It’s not even remotely similar. Node’s cluster is just bog-standard OS subprocesses running their own event loop.
To spread work over multiple cores with the cluster (or even worker-threads) modules you have to do so explicitely and manually. It’s essentially the same model you get with pthreads, or java, or python.
BEAM is a completely different model, the “processes” are internal tasks, which the runtime will schedule appropriately over available cores (the scheduler has been multithreaded for 15 years or so), spawning processes is as common as spawning tasks in JS, except each of these is scheduled on an SMP runtime.
beam will literally send processes between machines erlang) more easily than node will balance load over cores.
At the Abstractions conference in Pittsburgh in 2016, Joe Armstrong was hanging out in the hallway with his swag bag, just a regular engineer complaining about Jira and his manager (he had no interest in managing) and asking people's opinion about the schedule and lunch places.

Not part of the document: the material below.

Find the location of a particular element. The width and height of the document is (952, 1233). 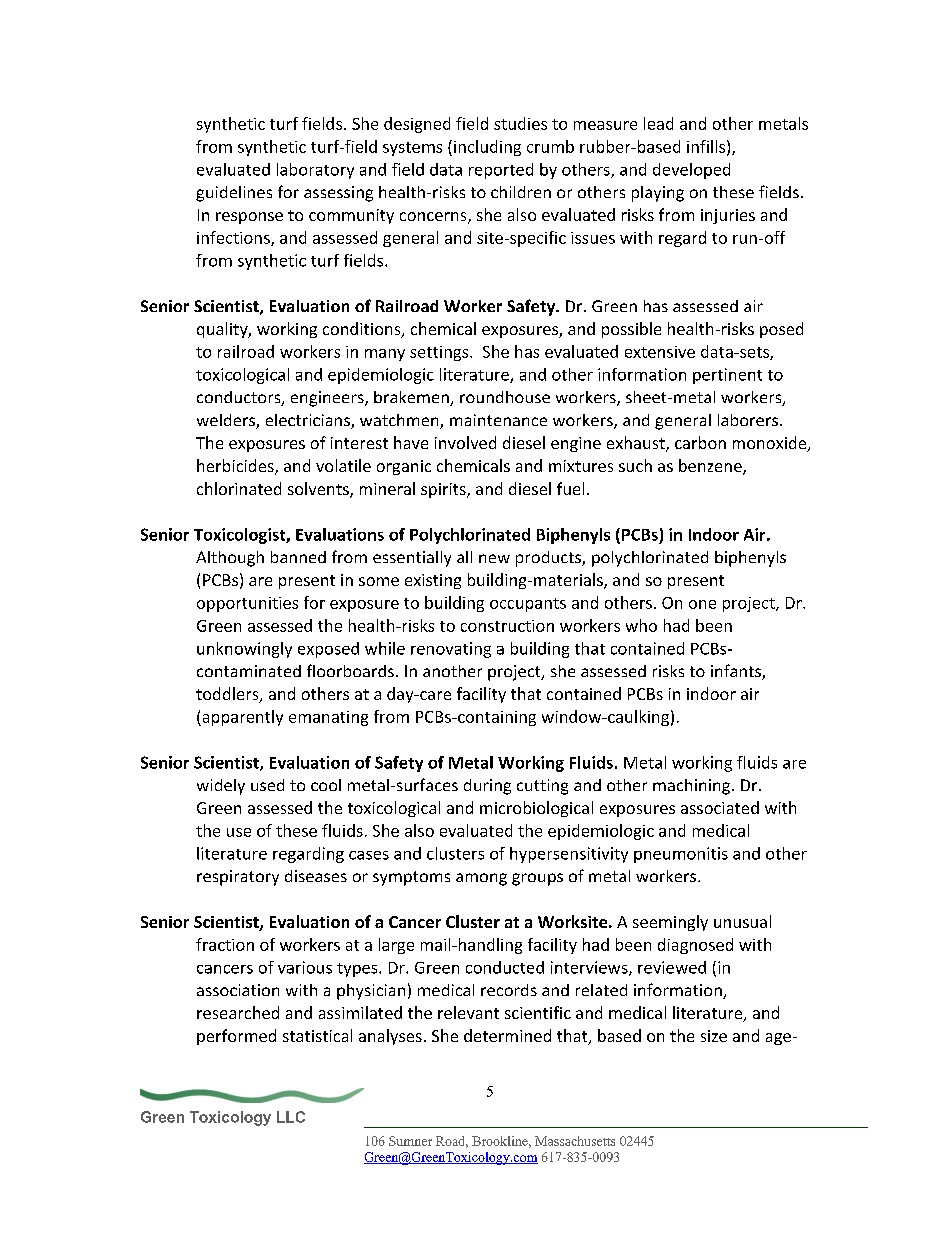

We were looking at the program for the next sessions and someone said there's a talk about ideas for adding concurrency features to Node, and we said great, lets go, and a few of us went to go stand in the back of that one.
On a number of points the presenter was proposing, like message passing, immutable structures, and process tree management, the presenter would say, "but Erlang's had this feature for many years..." and the room would laugh and turn around and acknowledge Joe. He was modest but the validation must have been nice.
I'm unfamiliar with BEAM. How does this compared to goroutines? Obviously they won't migrate between machines, but concurrency feels very easy and ergonomic in Go.
Go routines were pretty directly inspired by Erlang processes, so in terms of primitives I'd say they are very similar, aside from go lacking the distributed features you already mentioned.
Where Erlang/Elixir add value beyond go routines is what OTP (kind of the standard library) provides on top. Pre-built abstractions like GenServer for long running processes, Genstage for producer/consumer pipelines and supervision trees for making sure your processes haven't crashed and restarting them and their dependents if they have.
At the most basic level it's a bit similar: there is a multithreaded runtime which schedules work in userland. Green threads if you will.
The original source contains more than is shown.